Aim of the task: After locating the line that contains "Image resolution: width=1549", transcribe exactly that line and each one after it until the data ends, skipping pictures.

☆ ☆ ☆ ☆

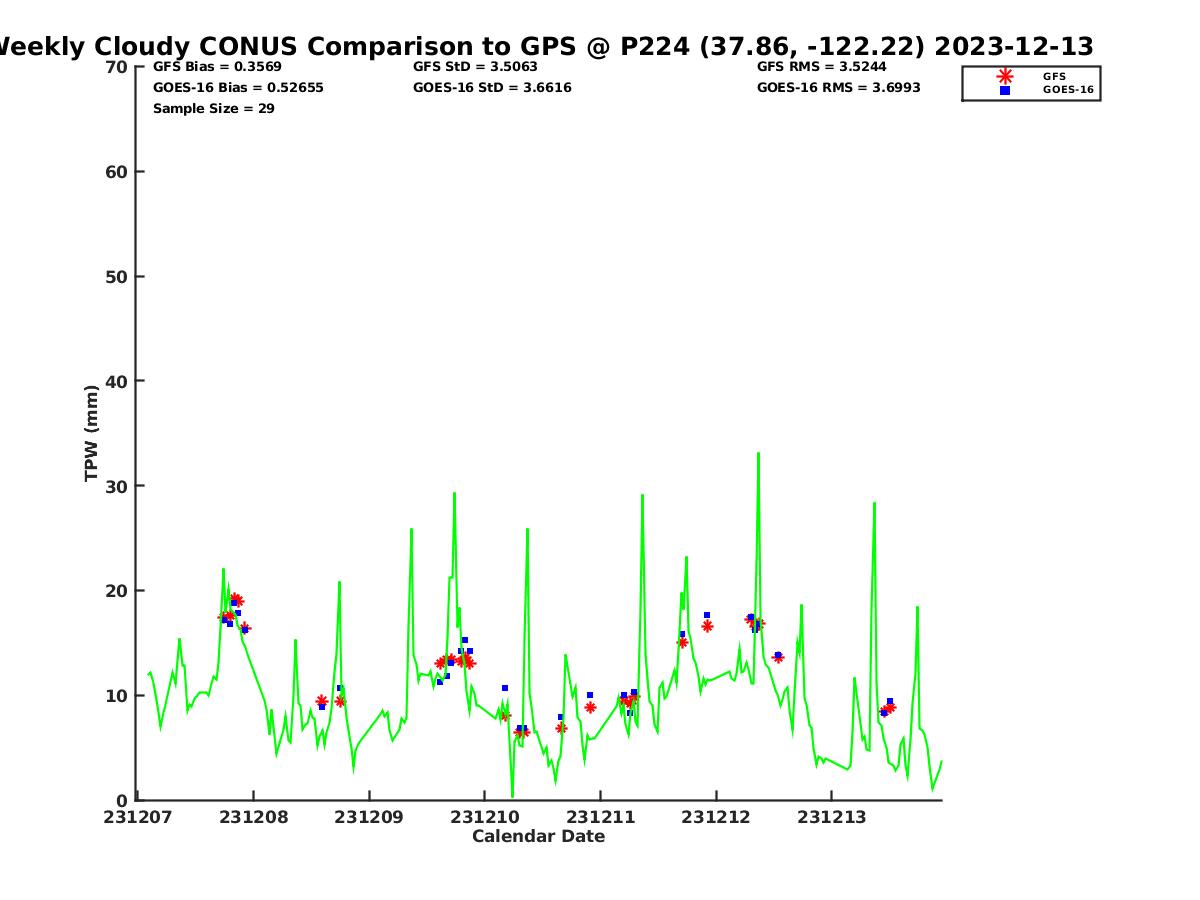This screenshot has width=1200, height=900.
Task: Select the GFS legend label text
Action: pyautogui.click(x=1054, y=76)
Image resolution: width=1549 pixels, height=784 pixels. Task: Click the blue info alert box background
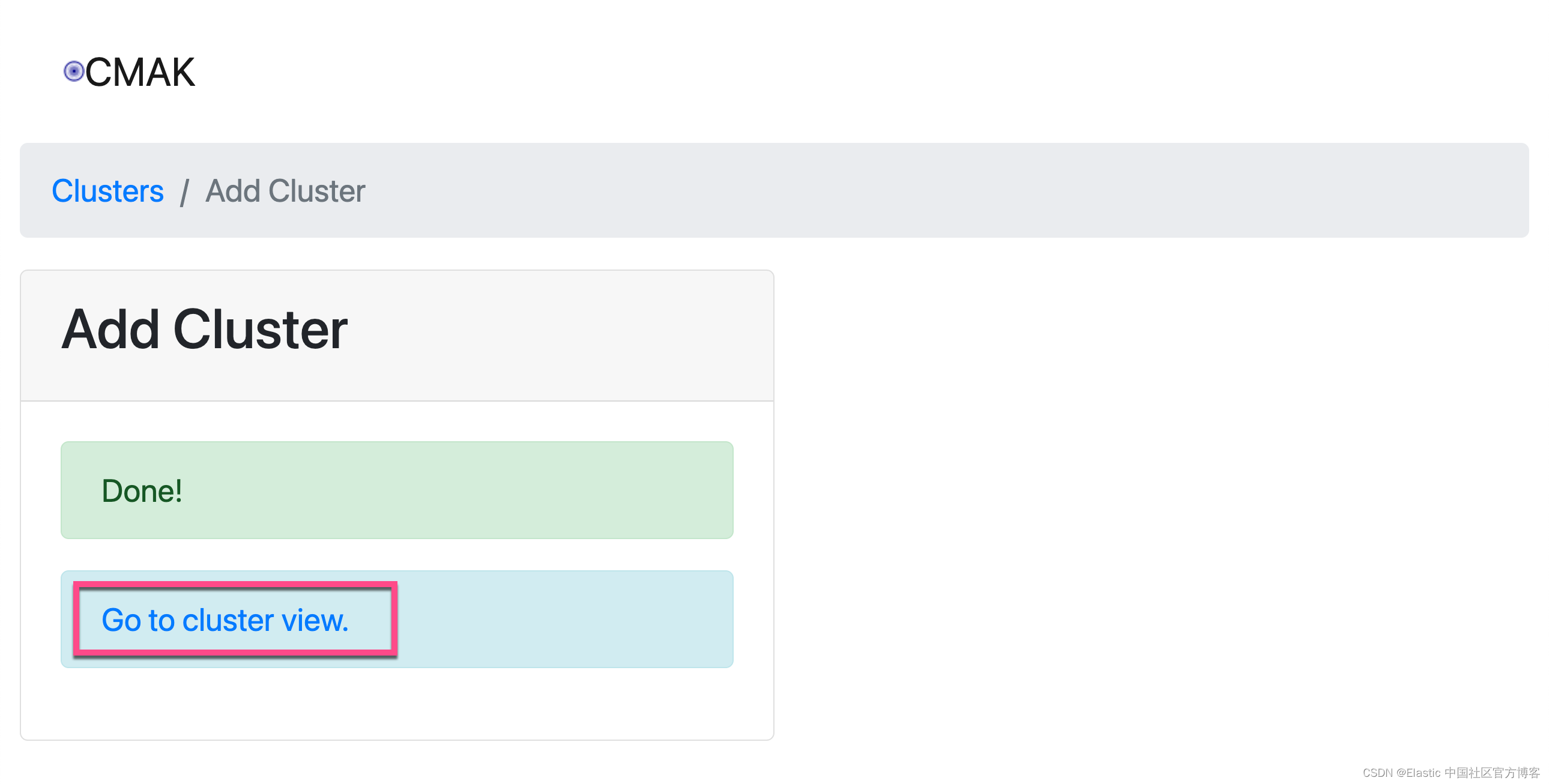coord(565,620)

☆ ☆ ☆ ☆

Result of this exercise:
Image resolution: width=1549 pixels, height=784 pixels. Task: Click the blue info alert box background
coord(565,620)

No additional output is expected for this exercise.